• **Task directions**
Arrange the lines of the material from the line containing "The height and" through the end as a JSON list of strings, one string per line. Skip blank lines and leave the pictures out.

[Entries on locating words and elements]
[START]

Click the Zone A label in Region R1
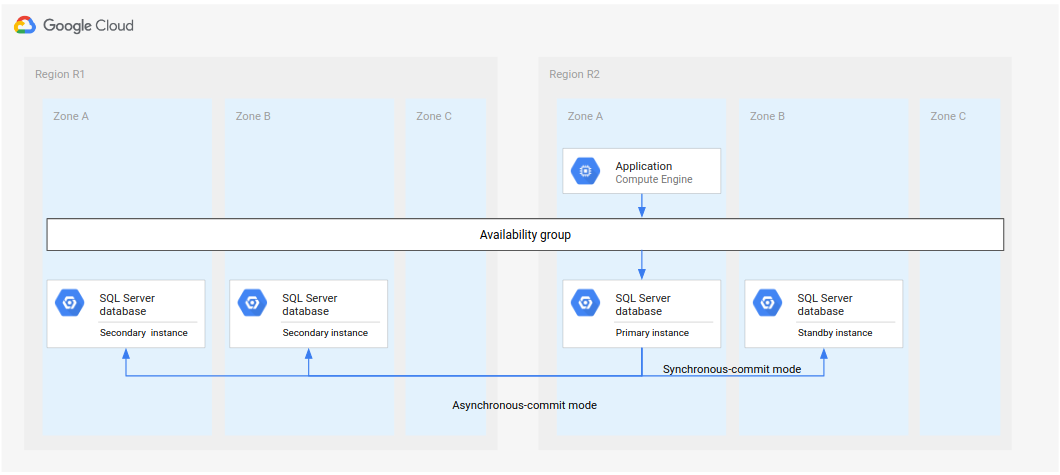 (71, 116)
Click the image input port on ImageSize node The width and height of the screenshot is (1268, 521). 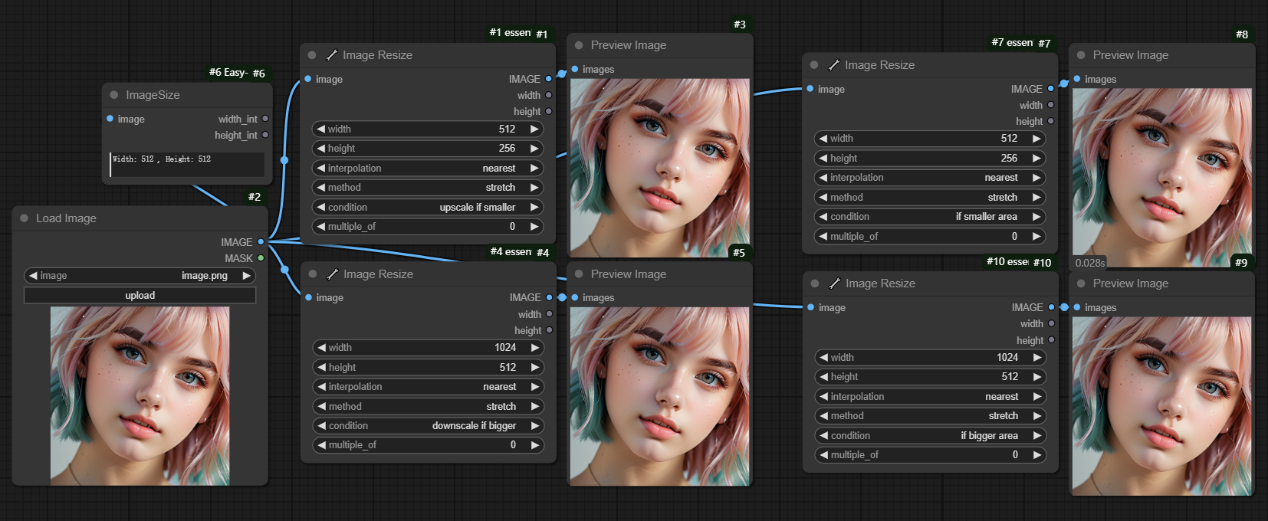click(x=110, y=119)
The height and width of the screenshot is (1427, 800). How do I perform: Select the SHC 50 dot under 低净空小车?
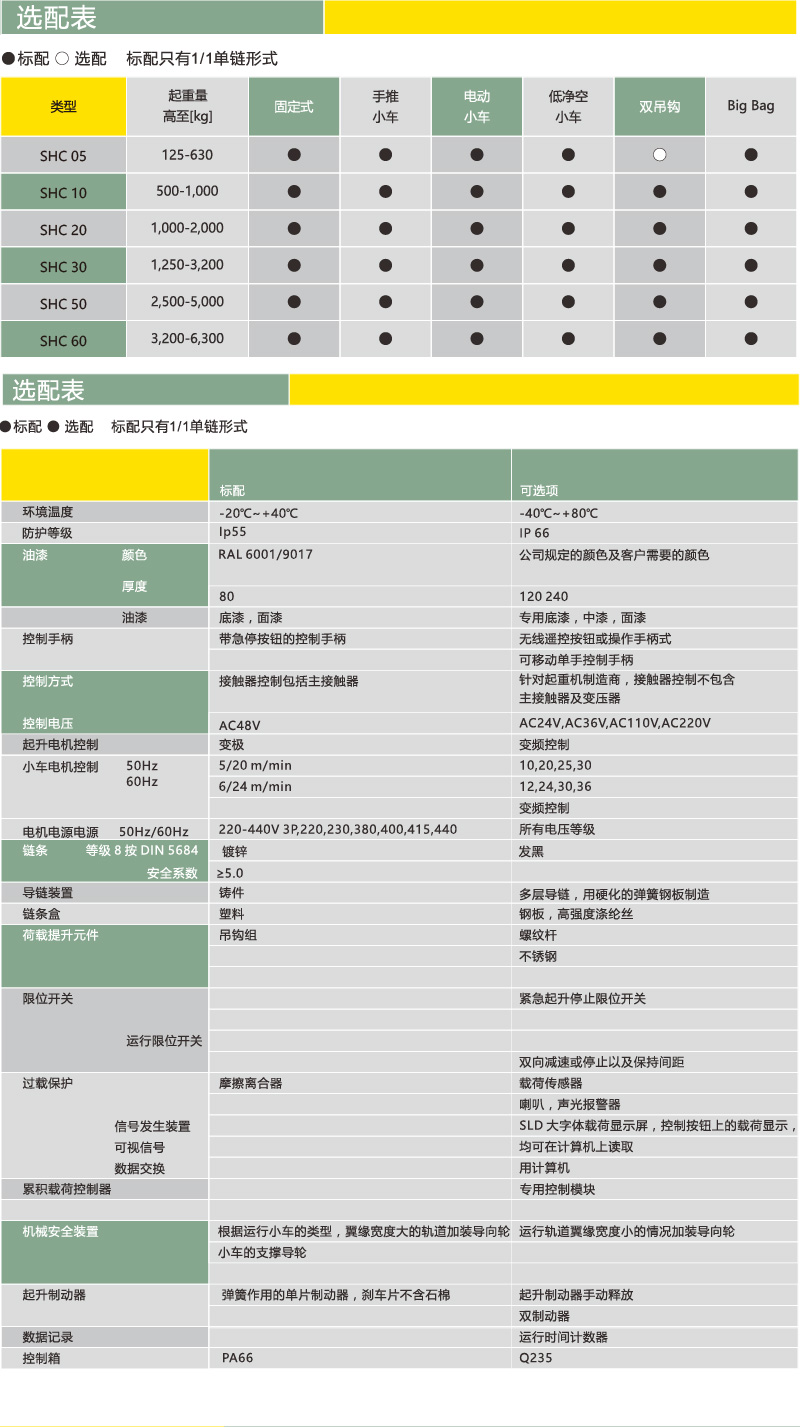click(568, 302)
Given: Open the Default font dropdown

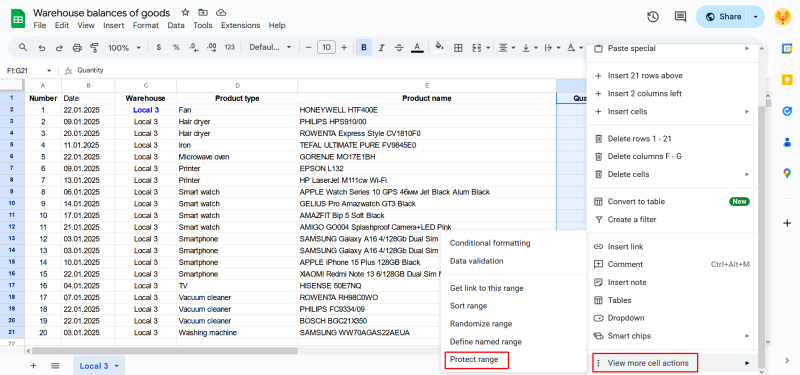Looking at the screenshot, I should tap(270, 47).
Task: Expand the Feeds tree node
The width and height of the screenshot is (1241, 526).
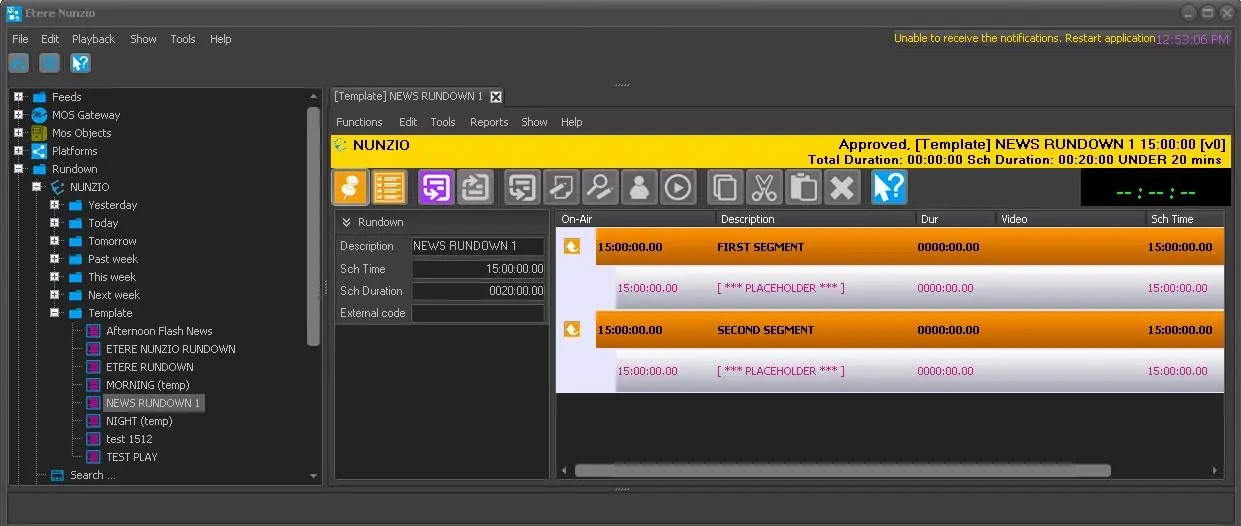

[END]

• **The answer**
[
  "The height and width of the screenshot is (1427, 800). How do I perform: Select the SHC 50 dot under 低净空小车?",
  "click(568, 302)",
  "Given: Open the Default font dropdown",
  "Looking at the screenshot, I should tap(270, 47).",
  "Task: Expand the Feeds tree node",
  "The width and height of the screenshot is (1241, 526)."
]